Ovarian steroids stimulate adenosine triphosphate-sensitive potassium (KATP) channel subunit gene expression and confer responsiveness of the gonadotropin-releasing hormone pulse generator to KATP channel modulation

Wenyu Huang  1 Maricedes Acosta-MartínezJon E Levine
Affiliations

Ovarian steroids stimulate adenosine triphosphate-sensitive potassium (KATP) channel subunit gene expression and confer responsiveness of the gonadotropin-releasing hormone pulse generator to KATP channel modulation

Wenyu Huang et al. Endocrinology. 2008 May.

Abstract

The ATP-sensitive potassium (K(ATP)) channels couple intracellular metabolism to membrane potential. They are composed of Kir6.x and sulfonylurea receptor (SUR) subunits and are expressed in hypothalamic neurons that project to GnRH neurons. However, their roles in regulating GnRH secretion have not been determined. The present study first tested whether K(ATP) channels regulate pulsatile GnRH secretion, as indirectly reflected by pulsatile LH secretion.
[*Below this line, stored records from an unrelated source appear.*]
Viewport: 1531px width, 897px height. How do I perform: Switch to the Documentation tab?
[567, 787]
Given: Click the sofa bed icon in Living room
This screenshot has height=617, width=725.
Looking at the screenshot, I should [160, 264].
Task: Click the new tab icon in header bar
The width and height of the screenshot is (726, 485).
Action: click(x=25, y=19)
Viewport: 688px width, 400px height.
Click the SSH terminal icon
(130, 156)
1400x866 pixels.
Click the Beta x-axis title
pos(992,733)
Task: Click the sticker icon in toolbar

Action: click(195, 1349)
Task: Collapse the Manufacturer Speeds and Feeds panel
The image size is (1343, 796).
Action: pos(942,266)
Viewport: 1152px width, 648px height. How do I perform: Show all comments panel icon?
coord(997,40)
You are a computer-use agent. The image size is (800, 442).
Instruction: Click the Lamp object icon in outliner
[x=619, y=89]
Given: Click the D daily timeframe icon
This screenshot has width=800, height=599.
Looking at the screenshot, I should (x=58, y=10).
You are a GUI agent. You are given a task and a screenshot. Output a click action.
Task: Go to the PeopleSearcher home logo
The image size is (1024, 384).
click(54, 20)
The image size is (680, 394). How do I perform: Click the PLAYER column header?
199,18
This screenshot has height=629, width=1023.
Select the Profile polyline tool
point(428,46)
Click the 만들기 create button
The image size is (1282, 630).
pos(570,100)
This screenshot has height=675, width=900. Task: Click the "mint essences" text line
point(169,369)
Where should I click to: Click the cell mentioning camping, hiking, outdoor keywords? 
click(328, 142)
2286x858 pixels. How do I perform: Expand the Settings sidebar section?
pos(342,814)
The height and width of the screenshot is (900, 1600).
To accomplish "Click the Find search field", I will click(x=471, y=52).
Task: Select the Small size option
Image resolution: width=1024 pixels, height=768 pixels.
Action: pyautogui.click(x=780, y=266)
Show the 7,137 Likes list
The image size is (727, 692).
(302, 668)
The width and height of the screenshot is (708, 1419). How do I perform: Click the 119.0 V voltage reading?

Ovariectomized rats received sc capsules containing oil, 17beta-estradiol (E(2)), progesterone (P), or E(2)+P at 24 h before blood sampling. Infusion of the K(ATP) channel blocker tolbutamide into the third ventricle resulted in increased LH pulse frequency in animals treated with E(2)+P but was without effect in all other groups. Coinfusion of tulbutamide and the K(ATP) channel opener diazoxide blocked this effect, whereas diazoxide alone suppressed LH. Effects of steroids on Kir6.2 and SUR1 mRNA expression were then evaluated. After 24hr treatment, E(2)+P produced a modest but significant increase in Kir6.2 expression in the preoptic area (POA), which was reversed by P receptor antagonism with RU486. Neither SUR1 in the POA nor both subunits in the mediobasal hypothalamus were altered by any steroid treatment. After 8 d treatment, Kir6.2 mRNA levels were again enhanced by E(2)+P but to a greater extent in the POA. Our findings demonstrate that 1) blockade of preoptic/hypothalamic K(ATP) channels produces an acceleration of the GnRH pulse generator in a steroid-dependent manner and 2) E(2)+P stimulate Kir6.2 gene expression in the POA. These observations are consistent with the hypothesis that the negative feedback actions of ovarian steroids on the GnRH pulse generator are mediated, in part, by their ability to up-regulate K(ATP) channel subunit expression in the POA.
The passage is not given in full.